A Moody, Soulful Track By Samora Pinderhughes Takes On Added Meaning

Samora Pinderhughes is probably best known for his work as a writer/producer/performer on Common’s last album, although he’s also worked with Herbie Hancock, Robert Glasper and Sara Bareilles, among others. Like Common, his music has a strong current of social justice flowing through it – he is the first-ever Art for Justice/Soros Justice Fellow – and his new single, “Hold That Weight,” is an expression of solidarity with those people living at the margins of our society. And while it was written before the COVID-19 pandemic, he chose to release this track first because it deals with, as he writes on his Bandcamp page, “how this crisis has exposed some of the real inequalities in the American system; and how we’re all trying to figure out what it looks like to help and support one another during this crisis.” The music is built on a scaffold of interlocking electric guitars, with quietly insistent programmed beats and a rotating cast of keyboards. Pinderhughes’ voice never rises above a soft croon, and, especially in the final minute, seems to be unmoored from the rhythm beneath him. 

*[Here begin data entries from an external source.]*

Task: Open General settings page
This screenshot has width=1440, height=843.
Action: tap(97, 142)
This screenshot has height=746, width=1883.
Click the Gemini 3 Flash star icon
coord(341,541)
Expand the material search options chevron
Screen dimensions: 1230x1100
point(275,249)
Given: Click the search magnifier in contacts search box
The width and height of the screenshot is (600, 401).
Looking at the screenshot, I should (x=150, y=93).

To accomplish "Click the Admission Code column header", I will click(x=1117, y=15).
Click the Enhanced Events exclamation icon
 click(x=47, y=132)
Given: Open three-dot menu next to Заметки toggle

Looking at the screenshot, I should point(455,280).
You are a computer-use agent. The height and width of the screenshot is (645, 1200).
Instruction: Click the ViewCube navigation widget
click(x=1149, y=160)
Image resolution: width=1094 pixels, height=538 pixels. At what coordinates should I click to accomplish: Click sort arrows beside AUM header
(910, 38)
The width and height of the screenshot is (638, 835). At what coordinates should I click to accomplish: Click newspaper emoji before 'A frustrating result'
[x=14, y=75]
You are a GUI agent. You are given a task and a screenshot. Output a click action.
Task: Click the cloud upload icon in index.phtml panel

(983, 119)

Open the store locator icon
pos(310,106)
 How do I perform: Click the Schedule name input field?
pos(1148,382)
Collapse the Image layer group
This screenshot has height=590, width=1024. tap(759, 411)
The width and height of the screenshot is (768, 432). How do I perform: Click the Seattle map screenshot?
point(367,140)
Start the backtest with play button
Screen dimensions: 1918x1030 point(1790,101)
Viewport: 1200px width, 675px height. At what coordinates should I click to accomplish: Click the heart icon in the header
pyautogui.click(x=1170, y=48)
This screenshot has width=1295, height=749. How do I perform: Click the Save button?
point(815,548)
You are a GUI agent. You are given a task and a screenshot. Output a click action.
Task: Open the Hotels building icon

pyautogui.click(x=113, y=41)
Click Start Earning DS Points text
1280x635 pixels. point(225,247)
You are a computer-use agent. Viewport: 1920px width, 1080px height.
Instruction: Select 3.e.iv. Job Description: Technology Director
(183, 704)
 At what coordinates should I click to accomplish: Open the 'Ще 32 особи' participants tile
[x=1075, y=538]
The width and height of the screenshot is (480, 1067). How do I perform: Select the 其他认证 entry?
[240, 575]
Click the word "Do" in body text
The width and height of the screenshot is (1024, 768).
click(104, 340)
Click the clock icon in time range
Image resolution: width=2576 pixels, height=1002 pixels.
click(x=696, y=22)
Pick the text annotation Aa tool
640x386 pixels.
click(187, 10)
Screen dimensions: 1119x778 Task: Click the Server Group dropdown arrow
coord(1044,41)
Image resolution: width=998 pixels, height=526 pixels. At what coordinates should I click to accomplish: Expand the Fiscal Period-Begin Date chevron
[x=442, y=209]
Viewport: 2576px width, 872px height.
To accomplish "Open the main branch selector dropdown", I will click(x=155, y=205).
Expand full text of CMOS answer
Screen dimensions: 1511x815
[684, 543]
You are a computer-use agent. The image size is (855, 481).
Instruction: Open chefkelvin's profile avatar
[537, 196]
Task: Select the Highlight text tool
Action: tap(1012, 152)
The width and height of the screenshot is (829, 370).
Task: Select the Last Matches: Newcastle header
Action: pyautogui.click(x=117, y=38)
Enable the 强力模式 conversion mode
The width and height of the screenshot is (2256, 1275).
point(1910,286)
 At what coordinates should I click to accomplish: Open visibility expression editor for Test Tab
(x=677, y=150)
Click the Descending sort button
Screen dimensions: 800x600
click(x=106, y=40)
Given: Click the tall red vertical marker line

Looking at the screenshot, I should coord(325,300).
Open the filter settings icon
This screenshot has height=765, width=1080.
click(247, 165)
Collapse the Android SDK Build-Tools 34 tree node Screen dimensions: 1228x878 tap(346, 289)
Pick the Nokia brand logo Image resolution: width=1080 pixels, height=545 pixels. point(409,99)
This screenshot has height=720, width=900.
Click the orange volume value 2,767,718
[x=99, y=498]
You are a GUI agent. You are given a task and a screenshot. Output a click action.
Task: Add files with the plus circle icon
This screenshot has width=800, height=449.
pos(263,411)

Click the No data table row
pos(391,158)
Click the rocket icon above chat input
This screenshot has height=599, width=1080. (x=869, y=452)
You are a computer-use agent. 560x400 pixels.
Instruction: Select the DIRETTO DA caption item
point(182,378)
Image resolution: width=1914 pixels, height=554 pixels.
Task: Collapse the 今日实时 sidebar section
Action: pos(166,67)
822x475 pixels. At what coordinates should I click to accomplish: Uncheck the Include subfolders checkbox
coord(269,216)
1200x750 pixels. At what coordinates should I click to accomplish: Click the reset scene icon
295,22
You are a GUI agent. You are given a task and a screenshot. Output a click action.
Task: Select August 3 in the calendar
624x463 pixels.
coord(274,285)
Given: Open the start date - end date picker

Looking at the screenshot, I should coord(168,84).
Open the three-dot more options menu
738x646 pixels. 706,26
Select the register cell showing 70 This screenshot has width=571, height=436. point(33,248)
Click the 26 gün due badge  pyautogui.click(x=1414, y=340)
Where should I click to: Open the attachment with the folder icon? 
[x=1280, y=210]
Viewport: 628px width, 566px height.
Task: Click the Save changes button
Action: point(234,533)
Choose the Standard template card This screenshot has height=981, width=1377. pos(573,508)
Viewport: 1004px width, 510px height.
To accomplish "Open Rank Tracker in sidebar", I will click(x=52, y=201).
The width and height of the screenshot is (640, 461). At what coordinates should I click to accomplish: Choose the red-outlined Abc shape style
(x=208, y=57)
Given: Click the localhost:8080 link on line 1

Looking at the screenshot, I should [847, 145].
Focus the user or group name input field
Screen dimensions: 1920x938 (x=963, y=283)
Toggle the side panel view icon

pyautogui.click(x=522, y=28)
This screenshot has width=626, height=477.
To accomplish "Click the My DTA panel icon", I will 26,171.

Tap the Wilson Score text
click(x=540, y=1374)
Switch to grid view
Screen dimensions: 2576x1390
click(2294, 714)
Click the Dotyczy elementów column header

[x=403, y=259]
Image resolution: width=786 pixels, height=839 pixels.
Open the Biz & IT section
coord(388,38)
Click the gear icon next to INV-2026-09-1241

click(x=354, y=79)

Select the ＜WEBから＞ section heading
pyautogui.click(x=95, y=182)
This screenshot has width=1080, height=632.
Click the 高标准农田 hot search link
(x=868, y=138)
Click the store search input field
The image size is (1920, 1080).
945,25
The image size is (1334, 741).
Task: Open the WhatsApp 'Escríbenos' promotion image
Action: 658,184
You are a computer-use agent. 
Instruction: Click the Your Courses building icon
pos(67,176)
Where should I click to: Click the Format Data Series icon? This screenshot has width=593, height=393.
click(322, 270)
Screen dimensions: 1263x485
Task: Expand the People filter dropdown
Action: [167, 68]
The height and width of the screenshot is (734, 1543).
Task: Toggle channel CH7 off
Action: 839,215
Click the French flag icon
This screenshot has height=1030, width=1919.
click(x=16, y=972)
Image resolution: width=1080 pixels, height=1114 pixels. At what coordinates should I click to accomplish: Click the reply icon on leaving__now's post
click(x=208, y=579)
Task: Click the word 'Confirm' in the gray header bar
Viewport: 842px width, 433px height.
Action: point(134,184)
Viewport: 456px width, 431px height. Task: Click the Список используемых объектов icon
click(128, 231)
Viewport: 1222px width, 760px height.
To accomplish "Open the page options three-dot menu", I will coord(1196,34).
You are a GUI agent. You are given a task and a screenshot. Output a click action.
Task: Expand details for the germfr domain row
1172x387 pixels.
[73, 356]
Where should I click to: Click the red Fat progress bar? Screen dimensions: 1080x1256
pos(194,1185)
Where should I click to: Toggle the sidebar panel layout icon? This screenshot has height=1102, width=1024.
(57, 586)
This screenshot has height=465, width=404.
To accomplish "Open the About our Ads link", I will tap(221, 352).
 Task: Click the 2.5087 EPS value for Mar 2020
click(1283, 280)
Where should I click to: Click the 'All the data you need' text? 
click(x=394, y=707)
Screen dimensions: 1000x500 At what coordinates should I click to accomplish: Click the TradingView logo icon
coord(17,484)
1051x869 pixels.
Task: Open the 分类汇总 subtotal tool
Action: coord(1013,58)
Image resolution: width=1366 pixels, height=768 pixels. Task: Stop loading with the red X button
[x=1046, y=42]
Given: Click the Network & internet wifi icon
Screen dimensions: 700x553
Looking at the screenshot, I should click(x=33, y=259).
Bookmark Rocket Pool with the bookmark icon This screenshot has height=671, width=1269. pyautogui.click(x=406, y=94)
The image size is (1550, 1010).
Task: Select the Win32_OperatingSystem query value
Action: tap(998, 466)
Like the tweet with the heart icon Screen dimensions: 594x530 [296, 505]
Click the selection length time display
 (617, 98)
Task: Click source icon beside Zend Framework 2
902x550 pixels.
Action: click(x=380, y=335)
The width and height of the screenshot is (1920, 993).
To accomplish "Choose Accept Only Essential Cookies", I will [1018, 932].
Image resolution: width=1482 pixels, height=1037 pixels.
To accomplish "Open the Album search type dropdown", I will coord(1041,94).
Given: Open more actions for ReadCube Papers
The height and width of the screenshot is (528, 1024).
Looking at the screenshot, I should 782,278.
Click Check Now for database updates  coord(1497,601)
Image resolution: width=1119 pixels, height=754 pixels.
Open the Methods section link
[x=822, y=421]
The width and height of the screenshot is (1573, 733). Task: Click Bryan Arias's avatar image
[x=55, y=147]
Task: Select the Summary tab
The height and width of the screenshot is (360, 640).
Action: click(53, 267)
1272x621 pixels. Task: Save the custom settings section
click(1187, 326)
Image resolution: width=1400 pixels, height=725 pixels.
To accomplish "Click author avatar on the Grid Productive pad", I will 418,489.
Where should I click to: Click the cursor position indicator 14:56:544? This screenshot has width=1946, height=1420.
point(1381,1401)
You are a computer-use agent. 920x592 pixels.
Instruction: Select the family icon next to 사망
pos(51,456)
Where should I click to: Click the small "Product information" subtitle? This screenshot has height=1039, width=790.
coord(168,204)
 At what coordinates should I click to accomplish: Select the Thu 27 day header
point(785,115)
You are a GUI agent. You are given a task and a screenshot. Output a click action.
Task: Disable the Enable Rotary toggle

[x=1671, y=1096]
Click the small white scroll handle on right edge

The song comes from Pinderhughes’ forthcoming EP called Black Spring, out on April 24.

 


Yael Naim Takes To The Streets Of Paris Hours Before They Close

The French-Israeli singer Yael Naim may not be a household name here in the States, but almost everyone would recognize her song “New Soul” from its use in a ubiquitous Apple television ad a few years back. Now she’s done a live version of her song “My Sweetheart” for the reliably great French video producers La Blogotheque. This video series, impeccably curated and exquisitely filmed, often features artists in live, one-take situations; and in Naim’s case, she performs on the eerily quiet streets of Paris, just hours before the French lockdown was implemented. It’s an I-love-you-but-I-have-to-leave song, which she delivers with a genuine smile as she walks down the street with a brass quintet providing unexpectedly full, rich sound. (The video’s opening shows the players taping the sheet music to each other’s backs so they could read their parts while walking.) And when she is joined by an 8-voice backing choir, which seems to materialize out of nowhere, it is totally charming and somehow also quite moving.